In Our Blood (2025): Found Footage Finally Finds Its Soul

Found footage horror has a bad reputation, and honestly? It earned it. After decades of shaky-cam knockoffs stumbling through the woods in Blair Witch’s shadow, the subgenre had started to feel like a graveyard of cheap tricks and cheaper budgets. So when a film comes along that actually uses the format as something more than a gimmick, it’s worth sitting up and paying attention.

In Our Blood is that film.

Directed by Pedro Kos — a first-time narrative feature filmmaker who happens to be Oscar-nominated in documentary filmmaking — the film brings genuine documentary sensibilities to the found footage genre, and the result feels lived-in and disturbingly real. The premise sounds deceptively simple: filmmaker Emily Wyland (Brittany O’Grady) teams up with cinematographer Danny (E.J. Bonilla) to shoot an intimate documentary about reuniting with Emily’s estranged mother after a decade apart. When her mother suddenly goes missing, possibly succumbing to the addictions that tore her family apart, Emily and Danny must piece together increasingly sinister clues to find her before it’s too late.

What begins as a quiet, emotionally raw family drama quickly metastasizes into something far darker.

A Slow Burn That Actually Earns Its Payoff

The film’s biggest strength — and the thing that separates it from the found footage pack — is patience. Nothing is too rushed, and all the tension grows in small steps, which helps build an unsettling feeling of dread. The film gives you clues and enough information to make you think, but not so much that the story becomes easily predictable.

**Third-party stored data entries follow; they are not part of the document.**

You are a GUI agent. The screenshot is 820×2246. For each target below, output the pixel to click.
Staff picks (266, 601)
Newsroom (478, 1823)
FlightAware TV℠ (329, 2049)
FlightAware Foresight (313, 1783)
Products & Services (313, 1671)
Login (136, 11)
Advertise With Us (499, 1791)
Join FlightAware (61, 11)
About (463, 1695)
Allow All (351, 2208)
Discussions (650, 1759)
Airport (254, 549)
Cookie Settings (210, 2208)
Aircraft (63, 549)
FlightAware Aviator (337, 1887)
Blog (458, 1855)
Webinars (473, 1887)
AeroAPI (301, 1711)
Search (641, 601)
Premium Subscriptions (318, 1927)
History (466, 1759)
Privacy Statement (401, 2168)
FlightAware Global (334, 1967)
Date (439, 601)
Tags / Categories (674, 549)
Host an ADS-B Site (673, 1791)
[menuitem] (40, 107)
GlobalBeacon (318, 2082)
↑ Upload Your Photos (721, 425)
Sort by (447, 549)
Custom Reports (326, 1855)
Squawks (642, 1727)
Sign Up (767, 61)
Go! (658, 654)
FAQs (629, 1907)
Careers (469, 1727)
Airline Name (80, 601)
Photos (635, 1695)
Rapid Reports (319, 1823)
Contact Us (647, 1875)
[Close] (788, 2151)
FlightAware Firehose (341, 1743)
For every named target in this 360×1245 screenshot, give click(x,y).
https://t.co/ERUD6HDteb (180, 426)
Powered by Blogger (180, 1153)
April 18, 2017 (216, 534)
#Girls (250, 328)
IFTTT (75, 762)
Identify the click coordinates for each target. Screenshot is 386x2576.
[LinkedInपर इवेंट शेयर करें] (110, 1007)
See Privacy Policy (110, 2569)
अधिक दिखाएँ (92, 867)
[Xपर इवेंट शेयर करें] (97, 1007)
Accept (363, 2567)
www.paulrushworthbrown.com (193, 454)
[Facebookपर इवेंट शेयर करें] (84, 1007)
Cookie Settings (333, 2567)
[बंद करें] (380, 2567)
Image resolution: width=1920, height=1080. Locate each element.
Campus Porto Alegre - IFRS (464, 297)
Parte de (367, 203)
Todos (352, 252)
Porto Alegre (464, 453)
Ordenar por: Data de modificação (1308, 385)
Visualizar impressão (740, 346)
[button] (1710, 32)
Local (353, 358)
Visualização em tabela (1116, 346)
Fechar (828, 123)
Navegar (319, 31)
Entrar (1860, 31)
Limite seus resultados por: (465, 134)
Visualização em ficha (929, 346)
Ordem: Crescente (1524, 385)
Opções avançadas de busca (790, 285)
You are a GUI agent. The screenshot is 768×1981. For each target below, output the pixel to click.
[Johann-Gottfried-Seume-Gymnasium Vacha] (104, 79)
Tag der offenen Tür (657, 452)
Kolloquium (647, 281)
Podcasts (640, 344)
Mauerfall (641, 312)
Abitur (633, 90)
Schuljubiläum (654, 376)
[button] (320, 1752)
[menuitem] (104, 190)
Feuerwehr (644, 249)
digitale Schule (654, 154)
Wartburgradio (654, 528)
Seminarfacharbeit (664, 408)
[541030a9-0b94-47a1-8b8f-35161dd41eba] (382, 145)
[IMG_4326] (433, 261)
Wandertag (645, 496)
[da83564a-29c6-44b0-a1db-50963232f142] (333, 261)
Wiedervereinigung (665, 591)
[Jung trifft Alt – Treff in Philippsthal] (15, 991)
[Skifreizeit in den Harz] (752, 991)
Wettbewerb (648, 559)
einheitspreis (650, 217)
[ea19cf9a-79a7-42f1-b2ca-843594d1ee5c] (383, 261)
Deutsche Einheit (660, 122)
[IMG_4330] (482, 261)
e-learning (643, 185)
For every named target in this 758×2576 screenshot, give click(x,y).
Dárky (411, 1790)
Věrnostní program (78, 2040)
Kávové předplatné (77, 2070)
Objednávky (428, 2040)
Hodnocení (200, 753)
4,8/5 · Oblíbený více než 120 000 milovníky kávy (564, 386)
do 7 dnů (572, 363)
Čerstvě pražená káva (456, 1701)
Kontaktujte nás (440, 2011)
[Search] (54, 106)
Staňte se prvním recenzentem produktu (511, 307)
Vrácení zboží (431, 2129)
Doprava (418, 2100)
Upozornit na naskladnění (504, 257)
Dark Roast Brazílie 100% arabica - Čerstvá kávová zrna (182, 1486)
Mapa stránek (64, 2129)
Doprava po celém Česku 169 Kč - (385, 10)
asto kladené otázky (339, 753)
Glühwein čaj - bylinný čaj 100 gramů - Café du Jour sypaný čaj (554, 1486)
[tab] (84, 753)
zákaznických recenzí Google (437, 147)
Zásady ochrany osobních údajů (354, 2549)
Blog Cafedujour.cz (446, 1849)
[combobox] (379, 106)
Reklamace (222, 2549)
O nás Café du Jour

As Emily delves deeper into her mother’s community, she and Danny begin to uncover bizarre notions ranging from decapitated pig heads left in bathrooms, local gangs, and the underground distribution of blood bags. Yes — In Our Blood gets wild. But it earns every escalation.

Kos has crafted a narrative that does not rely heavily on overt gore or jump scares to establish a genuinely unsettling atmosphere. It is often more alarming to examine the transformations individuals undergo due to profoundly human experiences, particularly when the boundaries of morality and ethics become obscured.

Brittany O’Grady Is a Star

Brittany O’Grady, as Emily, delivers a deeply grounded portrayal of fear and resilience. She captures the emotional unraveling of her character with precision, making every moment of terror feel authentic rather than performative. There are so many unspoken moments from her throughout In Our Blood. Her performance commands your attention.

E.J. Bonilla brings a lot of heart to Danny, and some comic relief — making him a lovable friend who provides the support Emily needs. Because of this, there’s an added sadness to the twist when it comes.

More Than Just Scares

What really sets In Our Blood apart is what it’s actually about. It’s a horror movie, yes, but also a story about addiction, generational wounds, and the kind of ghosts we inherit. In a genre crowded with hollow imitations, In Our Blood feels startlingly alive.

The film is a tragic look at the depths of addiction and vulnerable people who slip through the cracks when they need society’s help the most, culminating in a shocking end that elevates the eerie mockumentary to terrifying heights.

A Few Rough Edges

It’s not flawless. The film’s final act tonal shift feels a bit jarring at times, and there are a few scenes where the investigation circles the same points without adding much. There are also moments when you question why the camera is still recording — a familiar found footage problem.

But these are minor grievances against an otherwise confident debut.

The Verdict

In Our Blood wraps itself in the visual language of documentary filmmaking that it then proceeds to cannibalize in intriguing and incisive ways — a story with a mystery at its center that, by the time it reveals itself, will have you levitating out of your chair.

Currently boasting a rare 100% on Rotten Tomatoes, In Our Blood is a gripping mix of horror and thriller. True crime fans will eat this up for dinner.

Pedro Kos arrived in narrative horror with something to say — and the craft to say it. See it before someone spoils the ending.